The project’s design guidelines include prohibiting art that causes environmental disruption within the riparian setback along Los Gatos Creek or the Guadalupe River. The guidelines also call for creating art that evokes “a sense of destination to areas of high traffic and high visibility, to help shape gathering places and to be a part of the place making of destinations such as a cafe, an event venue, or programmed activities.”
Arena said a committee of arts advocates and residents from all over San Jose helped inform the design guidelines and requirements for public art displays.
“There’s a dedicated budget to free programming; oftentimes that will be art: performance art, other things going on, music, in those open spaces,” she said. “The entire goal of the free programming is to invite in (the) community and to make it feel like it’s a place where you don’t have to come and buy something to be a part of.”
Local Color had planned to host an artist studio in one of the buildings on the project site. However, the facility never opened, due to Santa Clara County’s COVID-19 health guidelines, according to Carman Gaines, Local Color’s member relationship manager. Arena said Google wants to keep artists and other cultural leaders working in the downtown area.
“There’ll be some movement, but it is absolutely about the stability and the growth of networks like them who are really important to helping our arts and cultural community thrive,” she said.
Sculpture and theater are Arena’s favorite art media. The three-dimensional aspect of sculpture allows the public to experience the work and each other in a unique way.

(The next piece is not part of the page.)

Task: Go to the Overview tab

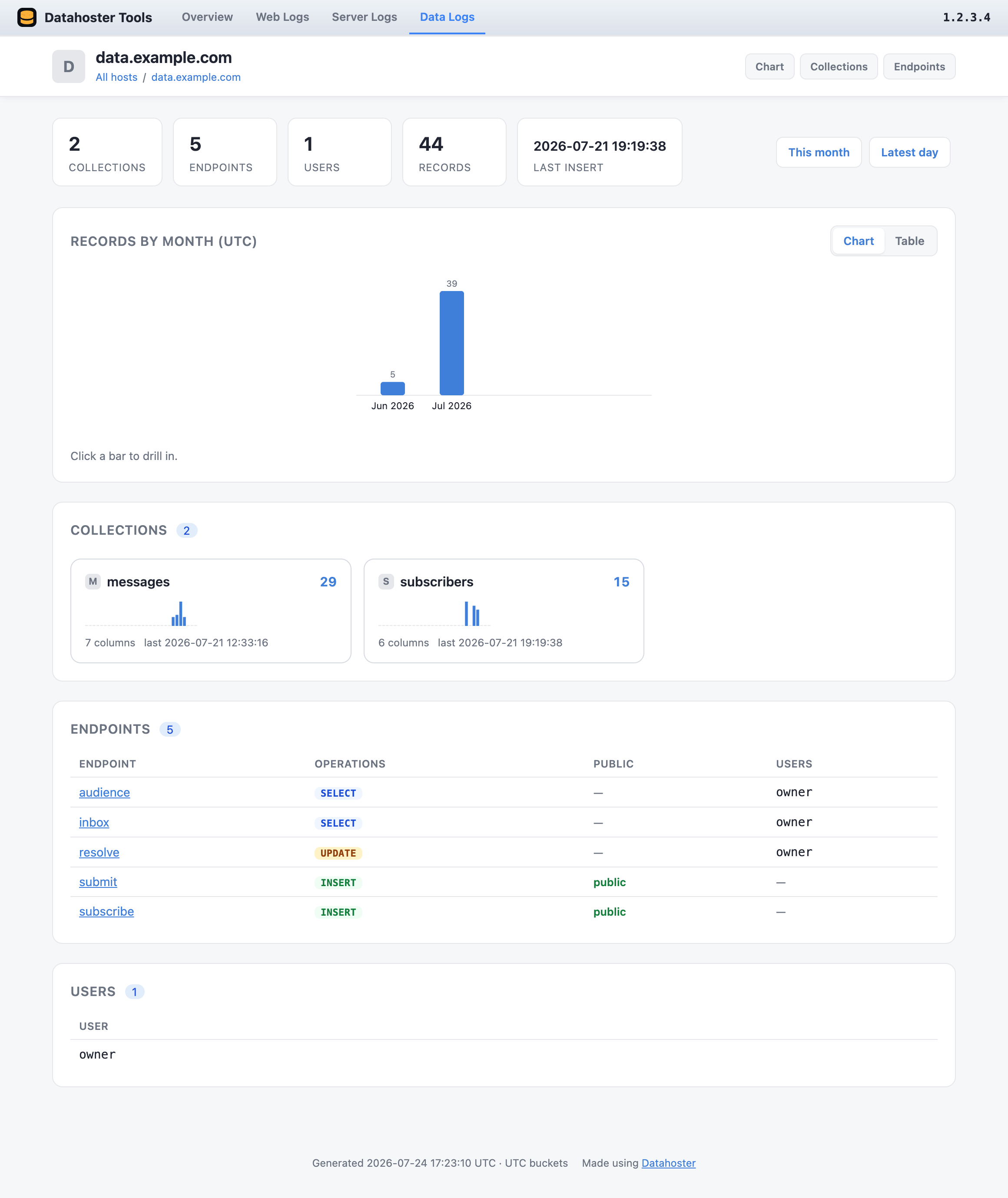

“Art is a way to really connect Googlers and Google and society… to make us feel like we are part of something larger, to get us in conversation, to give us a shot at alternative ways of thinking,” Arena said. “Google needs art in the same way our culture needs art.”
Google wants to capture the culture of San Jose in its public spaces, Arena said, and art is central to its vision of a vibrant downtown.
“San Jose has got this incredible spirit of entrepreneurship, celebration, creativity, diversity,” she said. “The goal of the downtown is to bring that all together, to access it with frequency, to feel like every weekend you can come and discover something new.”